The datasets are structured as below.

data
├── LAMA-TREx                         # The original LAMA-TREx test set (34,039 examples)
│   ├── P17.jsonl                     # Testing file for the relation `P17`
│   └── ...
├── LAMA-TREx_UHN                     # The LAMA-TREx_UHN test set (27,102 examples)
│   ├── P17.jsonl                     # Testing file for the relation `P17`
│   └── ...
├── LAMA-TREx-easy-hard               # The easy and hard partitions of the LAMA-TREx dataset (check the paper for details)
│   ├── Easy                          # The LAMA-easy partition (10,546 examples)
│   │   ├── P17.jsonl                 # Testing file for the relation `P17`
│   │   └── ...
│   └── Hard                          # The LAMA-hard partition (23,493 examples)
│       ├── P17.jsonl                 # Testing file for the relation `P17`
│       └── ...
├── autoprompt_data                   # Training data collected by AutoPrompt
│   ├── P17                           # Train/dev/test files for the relation `P17`
│   │   ├── train.jsonl               # Training examples
│   │   ├── dev.jsonl                 # Development examples
│   │   └── test.jsonl                # Test examples (the same as LAMA-TREx test set)
│   └── ...
└── cmp_lms_data                      # Training data collected by ourselves which can be used for BERT, RoBERTa, and ALBERT (we only use this dataset in Table 6 in the paper)
    ├── P17                           # Train/dev/test files for the relation `P17`
    │   ├── train.jsonl               # Training examples
    │   ├── dev.jsonl                 # Development examples
    │   ├── test.jsonl                # Test examples (a subset of the LAMA-TREx test set, filtered using the common vocab of three models)
    └── ...

Run OptiPrompt

Train/evaluate OptiPrompt

You can use code/run_optiprompt.py to train or evaluate the prompts on a specific relation. A command template is as follow:

rel=P101
dir=outputs/${rel}
mkdir -p ${dir}

python code/run_optiprompt.py \
    --relation_profile relation_metainfo/LAMA_relations.jsonl \
    --relation ${rel} \
    --common_vocab_filename common_vocabs/common_vocab_cased.txt \
    --model_name bert-base-cased \
    --do_train \
    --train_data data/autoprompt_data/${rel}/train.jsonl \
    --dev_data data/autoprompt_data/${rel}/dev.jsonl \
    --do_eval \
    --test_data data/LAMA-TREx/${rel}.jsonl \
    --output_dir ${dir} \
    --random_init none \
    --output_predictions \
    [--init_manual_template] [--num_vectors 5 | 10]

Arguments:

  • relation_profile: the meta information for each relation, containing the manual templates.
  • relation: the relation type (e.g., P101) considered in this experiment.
  • common_vocab_filename: the vocabulary used to filter out facts; it should be the intersection of different models' for fair comparison.
  • model_name: the pre-trained model used in this experiment, e.g., bert-base-cased, albert-xxlarge-v1.
  • do_train: whether to train the prompts on a training and development set.
  • do_eval: whether to test the trained prompts on a testing set.
  • {train|dev|test}_data: the file path of training/development/testing dataset.
  • random_init: how do we random initialize the model before training, there are three settings:
    • none: use the pre-trained model, no random initialization is used;
    • embedding: the Rand E control setting, where we random initialize the embedding layer of the model;
    • all: the Rand M control setting, where we random initialize all the parameters of the model.
  • init_manual_template: whether initialize the dense vectors in OptiPrompt using the manual prompts.
  • num_vectors: how many dense vectors are added in OptiPrompt (this argument is valid only when init_manual_template is not set).
  • output_predictions: whether to output top-k predictions for each testing fact (k is specified by --k).
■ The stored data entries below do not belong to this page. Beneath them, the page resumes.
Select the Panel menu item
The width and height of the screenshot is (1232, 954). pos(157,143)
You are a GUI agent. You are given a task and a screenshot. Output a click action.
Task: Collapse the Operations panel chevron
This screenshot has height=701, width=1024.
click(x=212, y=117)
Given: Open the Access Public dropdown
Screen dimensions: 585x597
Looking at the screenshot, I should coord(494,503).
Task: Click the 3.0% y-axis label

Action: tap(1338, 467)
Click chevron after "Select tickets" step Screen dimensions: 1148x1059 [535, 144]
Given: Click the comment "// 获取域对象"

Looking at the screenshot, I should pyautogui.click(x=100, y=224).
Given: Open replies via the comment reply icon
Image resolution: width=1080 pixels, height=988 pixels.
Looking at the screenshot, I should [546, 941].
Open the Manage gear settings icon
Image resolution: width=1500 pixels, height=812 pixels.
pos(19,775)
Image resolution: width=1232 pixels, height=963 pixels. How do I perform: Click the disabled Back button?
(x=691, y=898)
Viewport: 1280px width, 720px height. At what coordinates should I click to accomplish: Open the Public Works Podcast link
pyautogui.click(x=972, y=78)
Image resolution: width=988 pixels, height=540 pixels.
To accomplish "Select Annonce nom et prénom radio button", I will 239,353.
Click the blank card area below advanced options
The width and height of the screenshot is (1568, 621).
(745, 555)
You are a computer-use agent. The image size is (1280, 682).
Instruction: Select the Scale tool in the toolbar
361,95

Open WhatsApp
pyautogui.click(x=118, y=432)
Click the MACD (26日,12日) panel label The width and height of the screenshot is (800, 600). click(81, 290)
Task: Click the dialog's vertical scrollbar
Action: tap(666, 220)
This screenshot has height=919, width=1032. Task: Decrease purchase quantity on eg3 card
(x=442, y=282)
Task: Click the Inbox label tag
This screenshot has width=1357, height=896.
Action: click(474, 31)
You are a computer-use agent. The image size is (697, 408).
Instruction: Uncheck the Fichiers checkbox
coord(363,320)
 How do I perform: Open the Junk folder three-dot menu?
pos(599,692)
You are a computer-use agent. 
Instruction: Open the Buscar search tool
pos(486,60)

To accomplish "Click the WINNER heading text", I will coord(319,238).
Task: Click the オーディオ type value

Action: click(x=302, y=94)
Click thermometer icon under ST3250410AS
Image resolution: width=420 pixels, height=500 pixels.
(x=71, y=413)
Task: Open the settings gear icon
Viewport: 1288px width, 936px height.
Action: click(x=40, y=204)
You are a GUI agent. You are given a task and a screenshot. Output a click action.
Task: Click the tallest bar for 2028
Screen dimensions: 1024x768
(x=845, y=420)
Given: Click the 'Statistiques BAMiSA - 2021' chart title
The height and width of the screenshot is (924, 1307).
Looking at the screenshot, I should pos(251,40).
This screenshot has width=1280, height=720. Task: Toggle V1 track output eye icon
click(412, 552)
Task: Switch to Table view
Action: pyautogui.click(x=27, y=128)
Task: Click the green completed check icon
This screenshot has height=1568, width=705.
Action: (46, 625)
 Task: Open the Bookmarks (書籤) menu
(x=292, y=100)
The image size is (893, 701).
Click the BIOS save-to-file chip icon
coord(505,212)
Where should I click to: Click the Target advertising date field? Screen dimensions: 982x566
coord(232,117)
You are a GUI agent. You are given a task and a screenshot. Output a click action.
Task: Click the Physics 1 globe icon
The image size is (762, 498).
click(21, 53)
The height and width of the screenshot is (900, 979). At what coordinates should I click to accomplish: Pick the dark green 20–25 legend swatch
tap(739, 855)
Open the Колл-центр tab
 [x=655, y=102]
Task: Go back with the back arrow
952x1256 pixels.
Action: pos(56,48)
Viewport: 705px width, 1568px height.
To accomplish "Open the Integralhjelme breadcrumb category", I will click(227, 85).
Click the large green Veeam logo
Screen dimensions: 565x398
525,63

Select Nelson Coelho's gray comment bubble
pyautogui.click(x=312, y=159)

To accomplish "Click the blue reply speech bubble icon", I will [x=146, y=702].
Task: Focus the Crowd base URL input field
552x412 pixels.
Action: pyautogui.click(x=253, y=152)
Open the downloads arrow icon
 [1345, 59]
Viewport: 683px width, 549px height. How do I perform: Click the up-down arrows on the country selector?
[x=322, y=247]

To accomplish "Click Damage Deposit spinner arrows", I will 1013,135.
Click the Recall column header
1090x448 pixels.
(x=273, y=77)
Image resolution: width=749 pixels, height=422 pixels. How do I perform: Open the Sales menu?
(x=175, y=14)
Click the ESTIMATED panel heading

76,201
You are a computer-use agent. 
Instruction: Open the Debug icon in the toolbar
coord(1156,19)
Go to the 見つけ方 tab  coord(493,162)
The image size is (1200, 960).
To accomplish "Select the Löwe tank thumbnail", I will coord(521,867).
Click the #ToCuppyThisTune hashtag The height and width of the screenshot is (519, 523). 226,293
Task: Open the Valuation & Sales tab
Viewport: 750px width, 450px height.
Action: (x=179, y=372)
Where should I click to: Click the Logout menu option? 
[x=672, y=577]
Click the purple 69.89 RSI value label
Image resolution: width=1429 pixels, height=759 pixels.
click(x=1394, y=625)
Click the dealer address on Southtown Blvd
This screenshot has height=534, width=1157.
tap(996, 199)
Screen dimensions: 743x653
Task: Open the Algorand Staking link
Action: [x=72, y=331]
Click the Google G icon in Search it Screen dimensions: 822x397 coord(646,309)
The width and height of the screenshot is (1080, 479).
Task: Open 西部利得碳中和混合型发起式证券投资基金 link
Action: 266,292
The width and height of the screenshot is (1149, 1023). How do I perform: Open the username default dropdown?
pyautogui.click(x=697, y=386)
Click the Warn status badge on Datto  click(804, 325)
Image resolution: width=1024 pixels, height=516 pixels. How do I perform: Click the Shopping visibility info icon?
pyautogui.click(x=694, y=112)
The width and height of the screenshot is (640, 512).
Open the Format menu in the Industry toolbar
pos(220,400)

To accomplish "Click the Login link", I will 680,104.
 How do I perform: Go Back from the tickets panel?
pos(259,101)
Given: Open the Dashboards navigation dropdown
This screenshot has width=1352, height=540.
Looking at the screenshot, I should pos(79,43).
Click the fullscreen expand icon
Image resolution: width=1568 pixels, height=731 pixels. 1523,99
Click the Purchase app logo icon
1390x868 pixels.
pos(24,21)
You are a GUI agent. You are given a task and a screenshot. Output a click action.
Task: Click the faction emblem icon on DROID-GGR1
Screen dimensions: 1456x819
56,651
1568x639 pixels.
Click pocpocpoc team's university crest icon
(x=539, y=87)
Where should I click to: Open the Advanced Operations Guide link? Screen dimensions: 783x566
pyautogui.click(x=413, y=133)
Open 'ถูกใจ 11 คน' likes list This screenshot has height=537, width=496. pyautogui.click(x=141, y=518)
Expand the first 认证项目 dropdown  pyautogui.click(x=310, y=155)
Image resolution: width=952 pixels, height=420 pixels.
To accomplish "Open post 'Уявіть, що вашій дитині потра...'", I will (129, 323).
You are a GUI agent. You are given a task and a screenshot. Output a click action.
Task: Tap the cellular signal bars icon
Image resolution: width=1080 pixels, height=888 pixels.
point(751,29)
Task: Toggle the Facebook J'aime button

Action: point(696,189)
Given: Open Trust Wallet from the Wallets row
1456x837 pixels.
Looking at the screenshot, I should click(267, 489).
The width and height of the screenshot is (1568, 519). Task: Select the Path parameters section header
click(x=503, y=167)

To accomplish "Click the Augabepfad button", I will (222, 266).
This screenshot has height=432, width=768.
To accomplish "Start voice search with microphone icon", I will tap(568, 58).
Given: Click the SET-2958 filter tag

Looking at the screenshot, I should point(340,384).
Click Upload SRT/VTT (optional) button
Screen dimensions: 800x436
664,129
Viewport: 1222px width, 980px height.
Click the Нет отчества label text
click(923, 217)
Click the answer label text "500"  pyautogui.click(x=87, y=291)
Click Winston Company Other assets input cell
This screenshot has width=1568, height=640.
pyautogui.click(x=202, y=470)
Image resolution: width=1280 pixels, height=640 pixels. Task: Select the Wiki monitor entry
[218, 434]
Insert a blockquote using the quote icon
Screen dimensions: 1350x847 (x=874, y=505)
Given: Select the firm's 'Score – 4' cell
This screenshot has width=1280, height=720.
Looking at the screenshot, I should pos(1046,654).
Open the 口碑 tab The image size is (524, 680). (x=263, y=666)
Run experiments on all relations

We provide an example script (scripts/run_optiprompt.sh) to run OptiPrompt on all 41 relations on the LAMA benchmark. Run the following command to use it:

bash scripts/run_opti.sh

The default setting of this script is to run OptiPromot initialized with manual prompts on the pre-trained bert-base-cased model (no random initialization is used). The results will be stored in the outputs directory.

Please modify the shell variables (i.e., OUTPUTS_DIR, MODEL, RAND) in scripts/run_optiprompt.sh if you want to run experiments on other settings.

Run Fine-tuning

We release the code that we used in our experiments (check Section 4 in the paper).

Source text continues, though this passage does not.